* [Saved data entries]

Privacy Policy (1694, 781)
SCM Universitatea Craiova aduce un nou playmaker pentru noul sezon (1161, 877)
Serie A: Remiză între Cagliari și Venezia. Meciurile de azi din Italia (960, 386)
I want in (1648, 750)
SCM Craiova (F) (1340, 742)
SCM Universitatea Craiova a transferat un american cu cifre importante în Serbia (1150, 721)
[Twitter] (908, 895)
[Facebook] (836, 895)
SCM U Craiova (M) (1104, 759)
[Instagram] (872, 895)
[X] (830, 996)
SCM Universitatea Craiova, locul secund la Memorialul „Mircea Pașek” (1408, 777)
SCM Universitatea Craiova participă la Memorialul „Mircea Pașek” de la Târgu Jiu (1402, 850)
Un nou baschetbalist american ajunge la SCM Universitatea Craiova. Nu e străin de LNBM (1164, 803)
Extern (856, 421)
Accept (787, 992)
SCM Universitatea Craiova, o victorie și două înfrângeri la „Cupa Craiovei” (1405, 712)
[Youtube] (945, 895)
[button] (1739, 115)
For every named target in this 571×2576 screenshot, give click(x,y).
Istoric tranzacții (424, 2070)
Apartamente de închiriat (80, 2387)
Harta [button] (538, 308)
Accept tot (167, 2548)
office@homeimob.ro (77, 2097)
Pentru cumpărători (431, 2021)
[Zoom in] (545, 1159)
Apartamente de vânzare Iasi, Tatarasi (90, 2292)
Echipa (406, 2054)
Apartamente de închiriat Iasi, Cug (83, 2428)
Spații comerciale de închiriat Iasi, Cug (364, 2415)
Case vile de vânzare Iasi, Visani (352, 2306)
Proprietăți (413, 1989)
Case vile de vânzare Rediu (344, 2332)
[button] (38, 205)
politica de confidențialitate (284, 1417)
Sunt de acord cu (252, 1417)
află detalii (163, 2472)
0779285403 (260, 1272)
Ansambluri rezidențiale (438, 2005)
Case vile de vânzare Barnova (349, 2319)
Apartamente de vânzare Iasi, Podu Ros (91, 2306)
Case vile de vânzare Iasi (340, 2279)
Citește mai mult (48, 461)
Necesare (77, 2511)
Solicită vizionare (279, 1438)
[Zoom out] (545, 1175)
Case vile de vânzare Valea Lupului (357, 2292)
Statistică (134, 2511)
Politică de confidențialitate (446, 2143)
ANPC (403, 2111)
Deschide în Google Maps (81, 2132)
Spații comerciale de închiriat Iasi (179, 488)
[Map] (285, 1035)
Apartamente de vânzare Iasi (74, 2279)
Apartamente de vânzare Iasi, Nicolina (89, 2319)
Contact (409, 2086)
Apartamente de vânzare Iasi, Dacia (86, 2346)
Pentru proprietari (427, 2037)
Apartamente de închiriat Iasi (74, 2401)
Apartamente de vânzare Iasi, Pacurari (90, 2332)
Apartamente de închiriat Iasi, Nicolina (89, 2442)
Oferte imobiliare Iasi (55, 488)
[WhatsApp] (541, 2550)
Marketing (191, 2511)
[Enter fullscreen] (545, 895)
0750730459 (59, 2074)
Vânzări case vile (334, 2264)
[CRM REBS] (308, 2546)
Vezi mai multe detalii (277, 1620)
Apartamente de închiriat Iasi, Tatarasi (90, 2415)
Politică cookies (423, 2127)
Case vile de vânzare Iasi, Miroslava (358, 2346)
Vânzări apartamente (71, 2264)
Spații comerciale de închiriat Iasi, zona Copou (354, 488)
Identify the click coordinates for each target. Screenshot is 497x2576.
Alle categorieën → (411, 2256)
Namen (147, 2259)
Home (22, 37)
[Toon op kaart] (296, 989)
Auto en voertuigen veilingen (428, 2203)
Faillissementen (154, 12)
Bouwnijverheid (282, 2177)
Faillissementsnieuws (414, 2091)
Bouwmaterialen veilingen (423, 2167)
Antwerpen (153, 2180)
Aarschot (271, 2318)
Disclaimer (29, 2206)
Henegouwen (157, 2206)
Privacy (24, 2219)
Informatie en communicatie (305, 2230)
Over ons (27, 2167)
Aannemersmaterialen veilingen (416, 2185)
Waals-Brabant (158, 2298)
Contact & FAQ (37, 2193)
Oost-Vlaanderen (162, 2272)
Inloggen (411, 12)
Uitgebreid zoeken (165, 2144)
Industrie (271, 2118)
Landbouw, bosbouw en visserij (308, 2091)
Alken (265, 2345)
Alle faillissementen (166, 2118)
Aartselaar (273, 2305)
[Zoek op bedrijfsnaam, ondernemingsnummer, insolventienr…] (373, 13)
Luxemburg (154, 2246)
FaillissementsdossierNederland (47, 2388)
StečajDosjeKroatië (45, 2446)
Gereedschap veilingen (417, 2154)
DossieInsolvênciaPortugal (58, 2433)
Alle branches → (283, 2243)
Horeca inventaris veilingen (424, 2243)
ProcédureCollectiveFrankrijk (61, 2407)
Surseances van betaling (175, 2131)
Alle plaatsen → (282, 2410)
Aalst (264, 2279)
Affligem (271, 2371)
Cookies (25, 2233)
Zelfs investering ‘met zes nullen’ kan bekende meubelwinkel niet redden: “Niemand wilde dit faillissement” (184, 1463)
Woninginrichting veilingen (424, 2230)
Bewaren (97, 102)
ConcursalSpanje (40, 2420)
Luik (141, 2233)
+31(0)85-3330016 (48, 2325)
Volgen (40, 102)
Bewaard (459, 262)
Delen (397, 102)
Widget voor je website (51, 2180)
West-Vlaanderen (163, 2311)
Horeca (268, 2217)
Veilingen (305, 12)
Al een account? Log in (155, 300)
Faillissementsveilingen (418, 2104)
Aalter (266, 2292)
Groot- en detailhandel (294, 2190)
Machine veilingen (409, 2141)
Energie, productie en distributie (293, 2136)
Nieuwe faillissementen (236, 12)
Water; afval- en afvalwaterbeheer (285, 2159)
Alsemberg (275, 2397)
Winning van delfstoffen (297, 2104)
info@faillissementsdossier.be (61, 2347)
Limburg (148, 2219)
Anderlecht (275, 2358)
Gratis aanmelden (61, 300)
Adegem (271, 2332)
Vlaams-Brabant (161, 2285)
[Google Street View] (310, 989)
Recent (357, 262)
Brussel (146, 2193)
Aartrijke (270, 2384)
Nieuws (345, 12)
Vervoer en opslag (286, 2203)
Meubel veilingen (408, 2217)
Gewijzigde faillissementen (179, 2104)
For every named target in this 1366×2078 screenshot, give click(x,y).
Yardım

* [DESCRIPTION OF THE TASK]
Pull every line containing "confidențialitate" out of the records.

* [FINISHED TASK]
politica de confidențialitate (284, 1417)
Politică de confidențialitate (446, 2143)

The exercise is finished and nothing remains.